Rimasi immobile, fissando quel punto in lontananza, finché la figura non svanì con l'oscurità che avanzava. "Devo essere impazzita," pensai, mentre il tumulto di emozioni mi sovrastava. La stanchezza, la fame e il dolore stavano finalmente avendo il sopravvento, spingendomi verso il confine sottile tra realtà e follia.

Il mio cuore era sospeso tra speranza e disperazione mentre mi avvicinavo alla donna che credevo fosse Ewa. La riconobbi immediatamente per la sua andatura, nonostante da lontano la mia mente avesse vacillato tra realtà e desiderio. «Ewa?» la chiamai, la voce vibrante di un'emozione trattenuta.

La donna si girò verso di me, e in un attimo, la mia speranza svanì. Non era Ewa, ma la somiglianza era sconcertante. «Scusa, mi chiamo Miriam... Ho pensato che fossi qualcun altro,» dissi, cercando di mascherare la mia delusione e confusione.

«Miriam?» la sua voce era dolce, ma portava il peso del mondo. «Conosco il tuo nome. Ewa parlava spesso di te. Io sono Zofia, sua sorella.»

Zofia. E in quel momento, le parole mi mancarono.

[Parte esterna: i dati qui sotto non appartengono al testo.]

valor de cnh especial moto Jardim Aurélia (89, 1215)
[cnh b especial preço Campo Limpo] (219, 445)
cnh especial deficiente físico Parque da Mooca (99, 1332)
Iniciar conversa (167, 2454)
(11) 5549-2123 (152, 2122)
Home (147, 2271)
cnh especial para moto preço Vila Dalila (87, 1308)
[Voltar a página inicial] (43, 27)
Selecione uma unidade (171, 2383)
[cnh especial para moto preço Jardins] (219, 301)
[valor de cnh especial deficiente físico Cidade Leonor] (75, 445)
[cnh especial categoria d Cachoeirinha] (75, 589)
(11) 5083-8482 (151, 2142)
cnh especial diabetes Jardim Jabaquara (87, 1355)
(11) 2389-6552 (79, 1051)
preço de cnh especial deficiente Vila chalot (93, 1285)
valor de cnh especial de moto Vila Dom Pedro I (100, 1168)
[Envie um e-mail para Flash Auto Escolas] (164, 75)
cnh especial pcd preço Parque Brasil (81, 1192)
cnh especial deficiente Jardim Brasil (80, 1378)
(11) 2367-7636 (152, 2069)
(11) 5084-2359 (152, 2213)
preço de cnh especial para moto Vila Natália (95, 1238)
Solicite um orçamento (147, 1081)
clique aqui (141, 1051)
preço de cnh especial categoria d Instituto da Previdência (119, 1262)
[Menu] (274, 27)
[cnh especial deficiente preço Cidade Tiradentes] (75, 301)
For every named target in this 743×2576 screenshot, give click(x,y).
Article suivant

«Zofia, io... io ero lì quando Ewa..» le parole mi si strozzarono in gola. Il ricordo di quel giorno, il giorno in cui avevo visto Ewa cadere, vittima della crudeltà senza senso delle guardie, mi tormentava ancora. «L'ho vista morire davanti ai miei occhi..» sussurrai, il dolore rinnovato dalla confessione.

Zofia mi prese delicatamente le mani, i suoi occhi pieni di un dolore comprensivo. «Lo so, Miriam. Ewa mi ha protetto più volte, mettendosi in pericolo. La sua fede era incrollabile.»

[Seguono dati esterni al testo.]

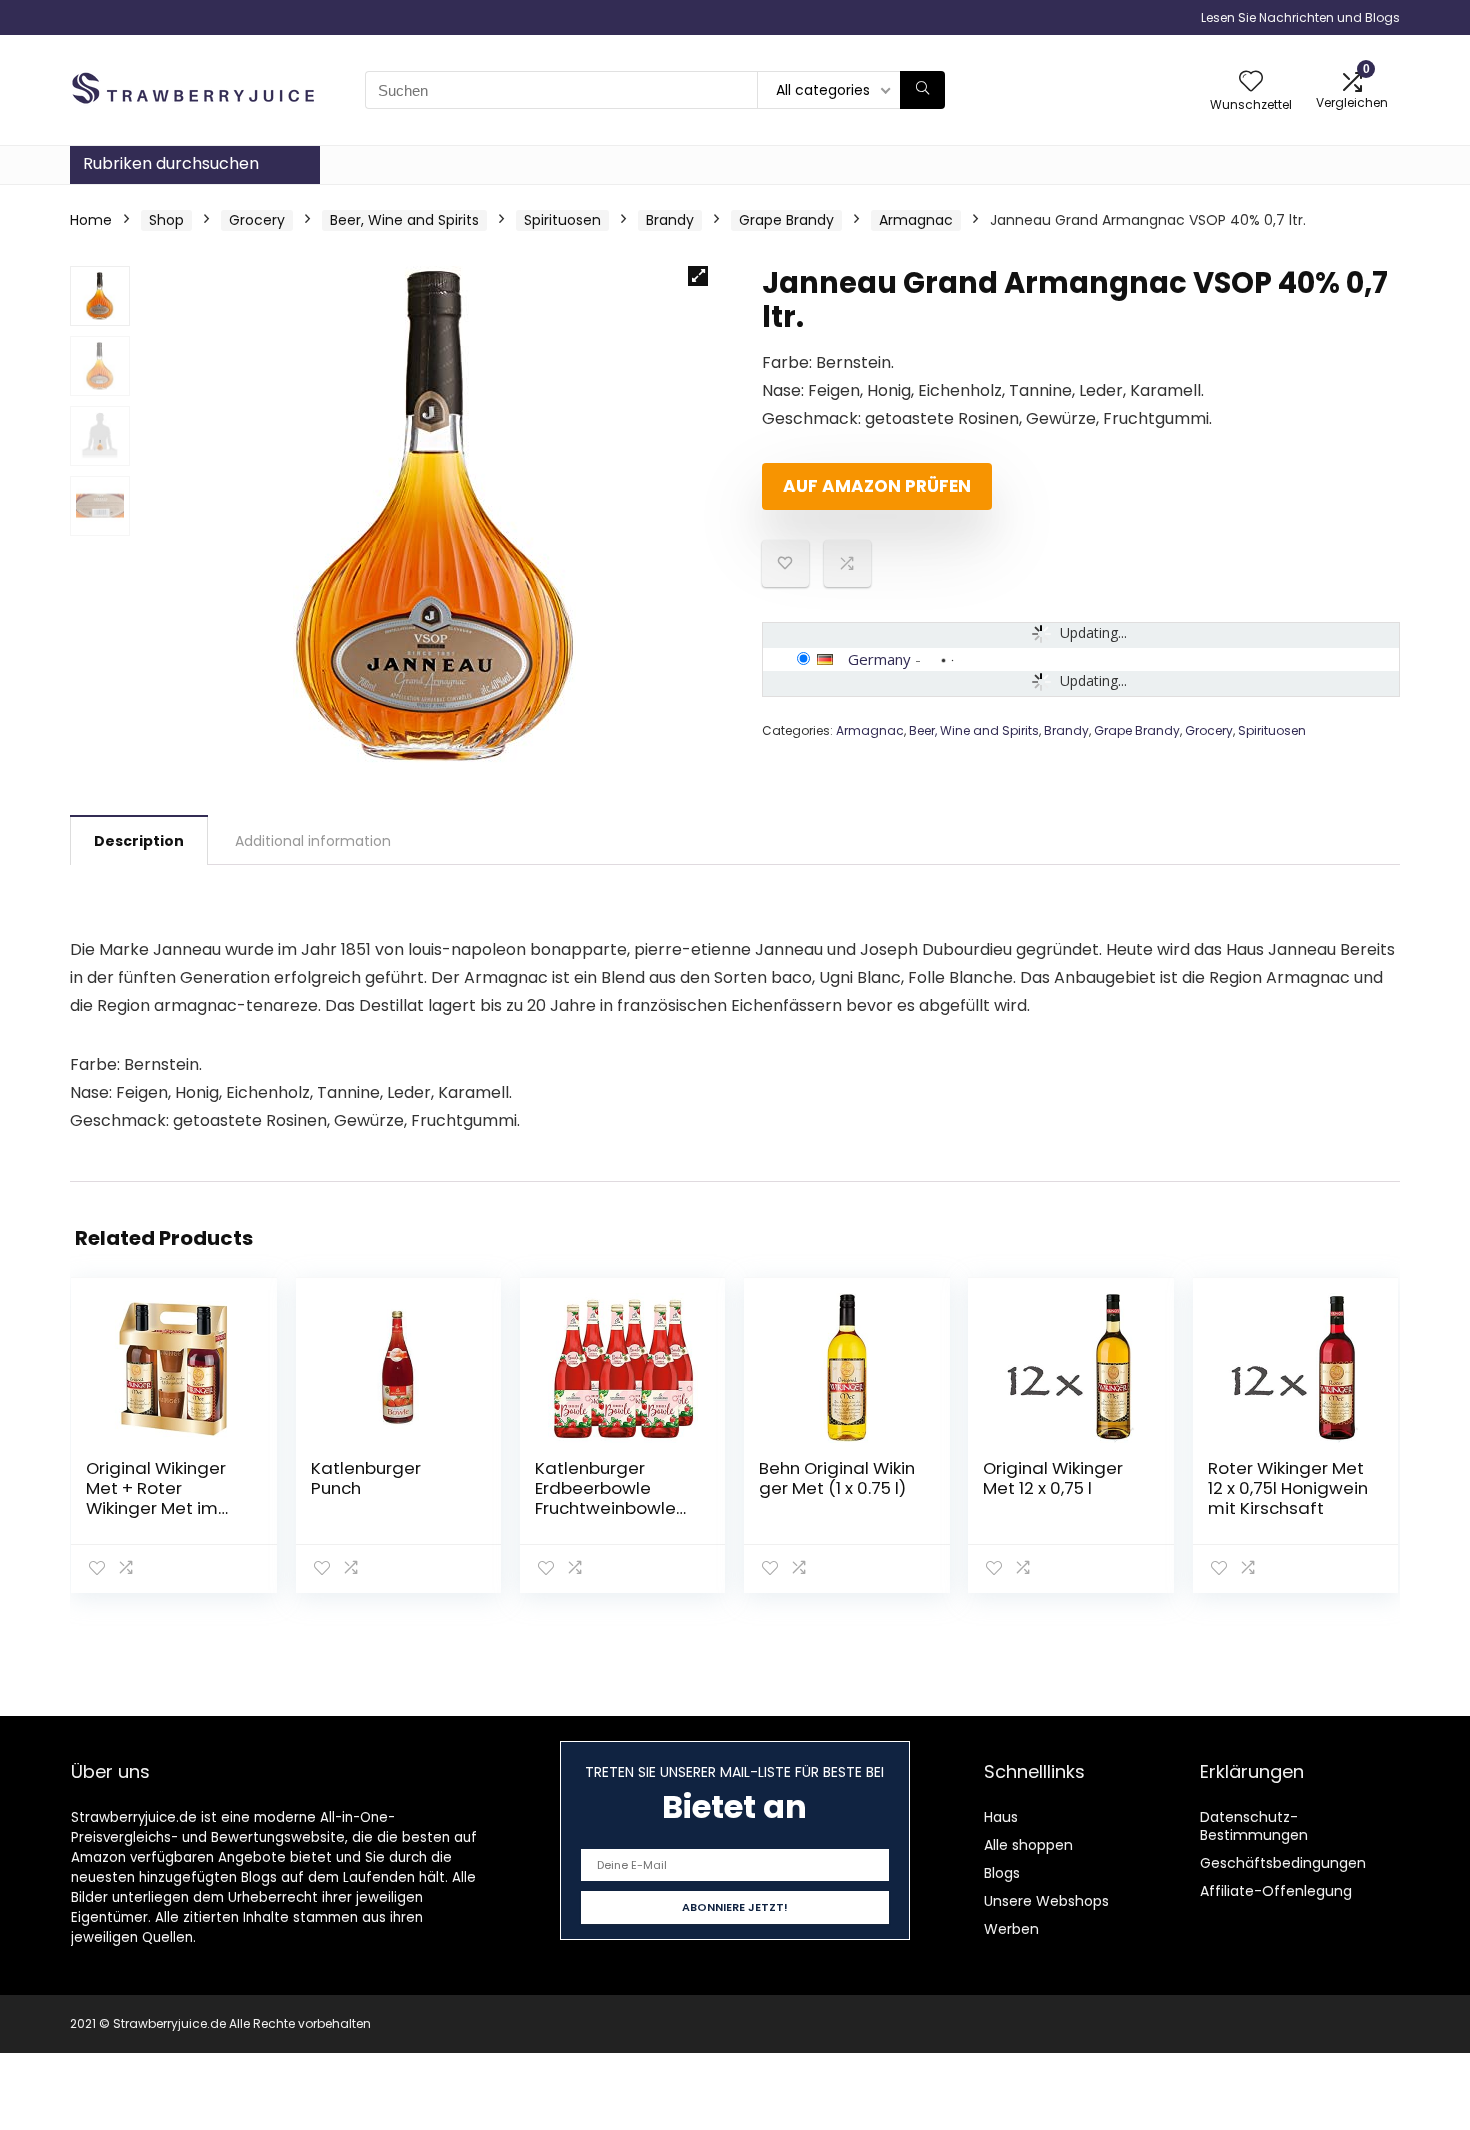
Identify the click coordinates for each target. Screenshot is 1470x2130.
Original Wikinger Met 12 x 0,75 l (1053, 1478)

«Lei mi ha insegnato tanto,» dissi, le lacrime che iniziavano a solcare il mio volto. «E ogni giorno, cerco di ricordarmi di quello che diceva sulla fede, sulla resistenza... Ma è difficile, Zofia. È così difficile.»

«Miriam,» iniziò con una voce che, nonostante il dolore, portava in sé una forza tranquilla, «non dobbiamo mai dimenticare che Geova ci vede. Ci vede anche qui, in questo luogo che sembra dimenticato da tutti.»

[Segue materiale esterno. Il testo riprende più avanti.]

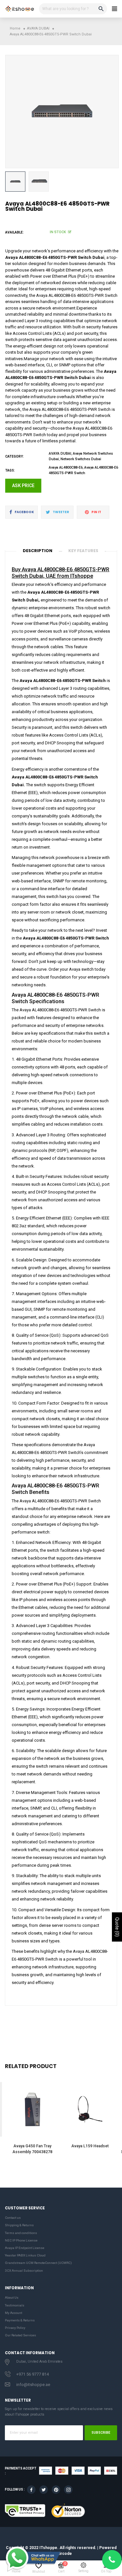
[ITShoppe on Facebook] (31, 2489)
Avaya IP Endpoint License (24, 2248)
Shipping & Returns (19, 2225)
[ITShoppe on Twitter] (43, 2489)
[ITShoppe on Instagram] (68, 2489)
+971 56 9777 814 (32, 2374)
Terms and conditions (21, 2233)
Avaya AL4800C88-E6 (66, 467)
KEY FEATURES (83, 550)
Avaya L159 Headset (90, 2146)
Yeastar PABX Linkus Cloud (25, 2255)
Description (37, 550)
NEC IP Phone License (21, 2240)
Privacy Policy (15, 2328)
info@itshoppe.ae (33, 2384)
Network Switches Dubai (81, 459)
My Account (13, 2313)
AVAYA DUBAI (60, 453)
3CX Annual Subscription (24, 2270)
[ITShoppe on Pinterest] (56, 2489)
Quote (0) (117, 1927)
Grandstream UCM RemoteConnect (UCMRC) (38, 2263)
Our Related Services (20, 2335)
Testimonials (14, 2305)
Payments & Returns (20, 2320)
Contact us (13, 2217)
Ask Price (23, 485)
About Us (12, 2297)
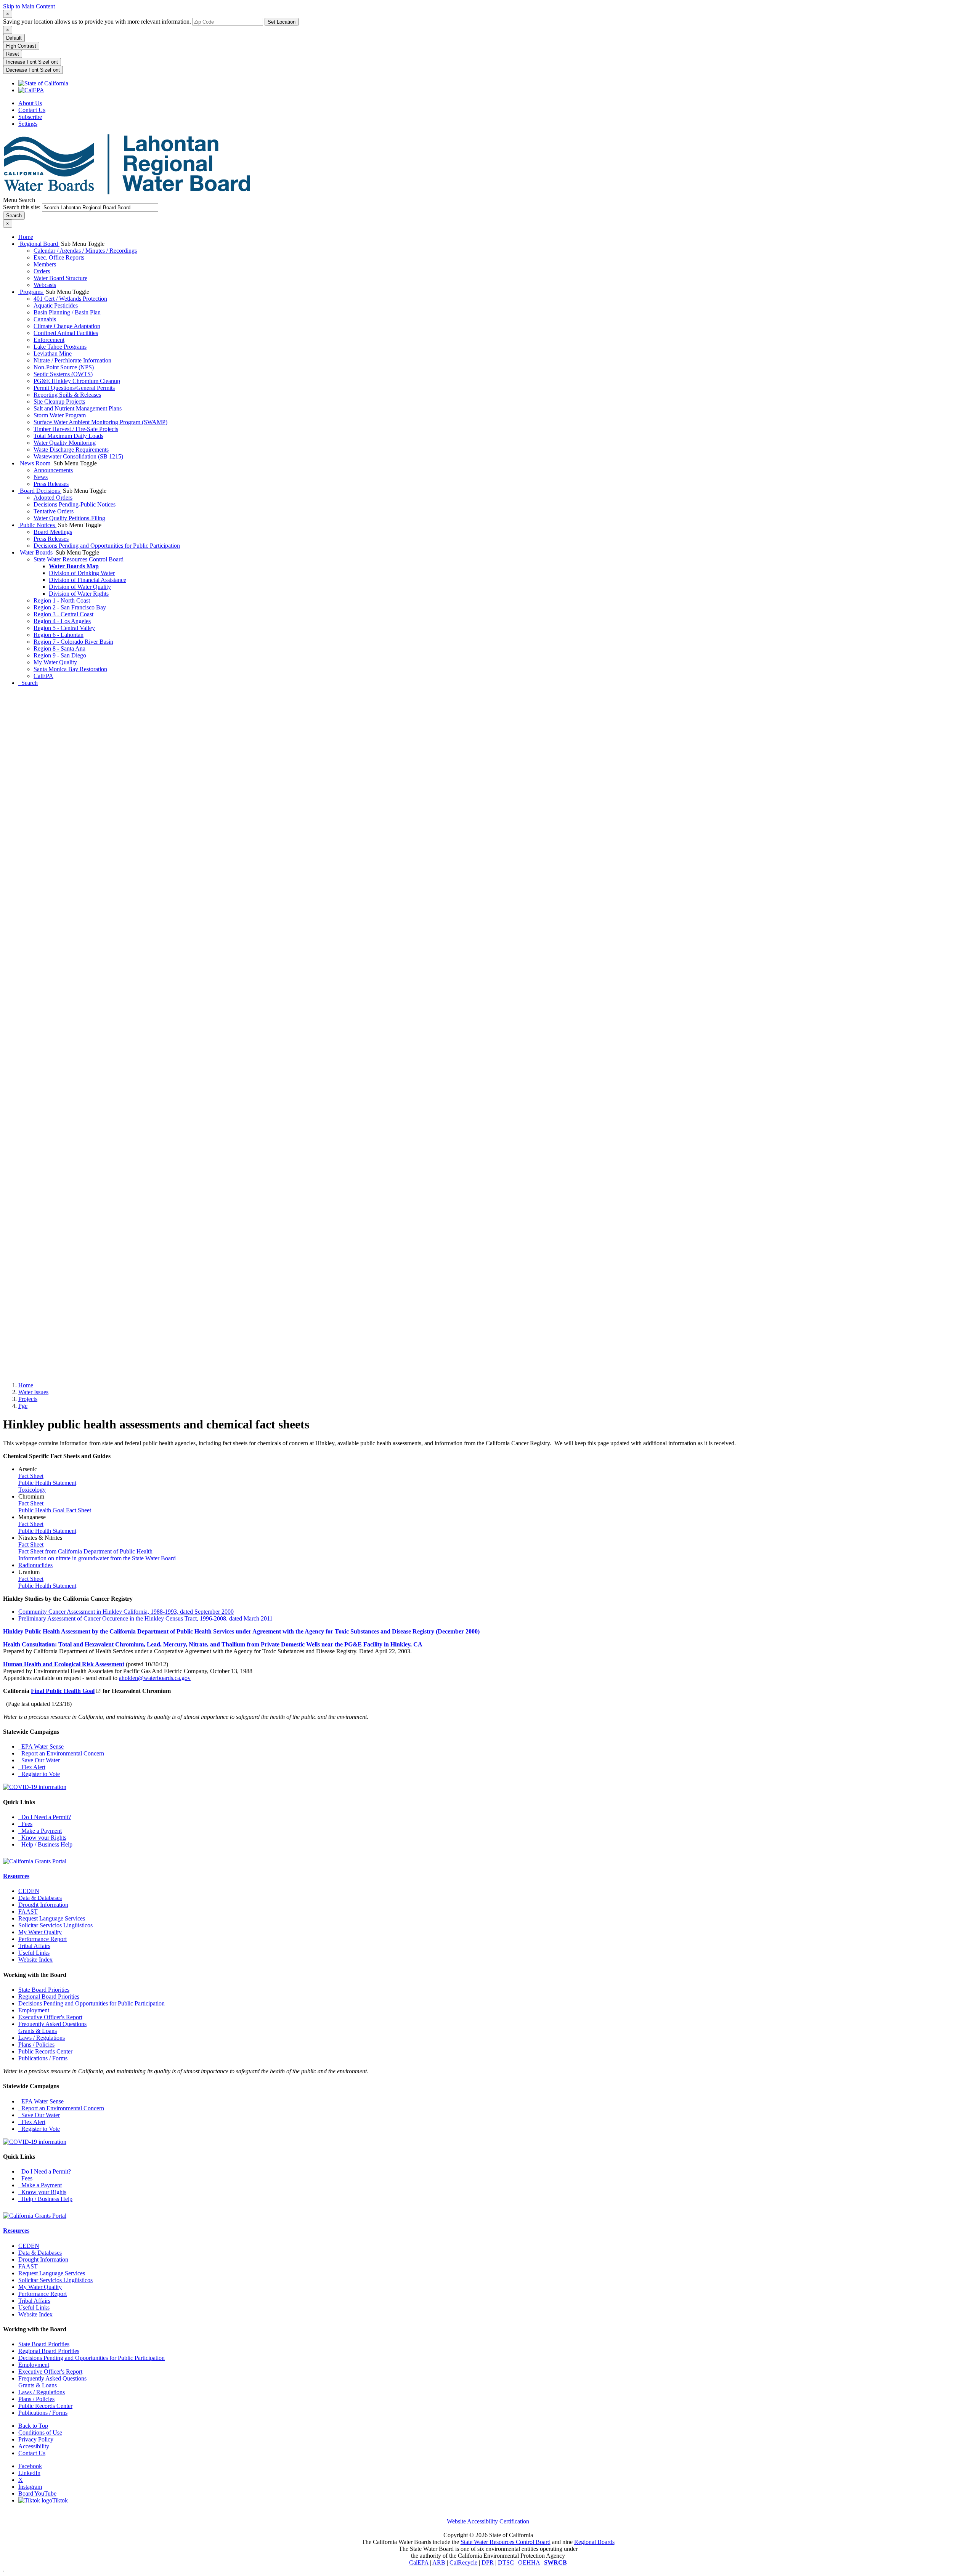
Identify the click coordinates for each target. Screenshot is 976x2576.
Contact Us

Mi colpì la certezza nella sua voce, un ancoraggio nel tumulto che era diventata la mia esistenza. «Ewa e io crediamo fermamente in questo,» continuò Zofia. «non importa quanto fosse grande l'oscurità intorno a noi, la luce di Geova può ancora raggiungerci, guidarci."

Ricordavo Ewa parlarmi della sua fede, di come la sua convinzione le desse forza. Vederlo riflesso così vividamente in sua sorella mi riempì di un senso di calore, di appartenenza.

«Ma come possiamo mantenere quella fede, Zofia Come possiamo credere che ci sia ancora bene in un mondo che ci ha mostrato solo il suo lato più crudele?» La domanda mi sfuggì.

Zofia mi strinse ancora più forte le mani, come se volesse trasmettermi direttamente la sua forza. «La fede non nega la realtà del dolore e della sofferenza, Miriam. Ma ci dà la speranza che ci sia qualcosa oltre questo. Che ogni prova, ogni difficoltà, possa essere superata con l'aiuto di Geova. Non siamo soli, neanche qui.»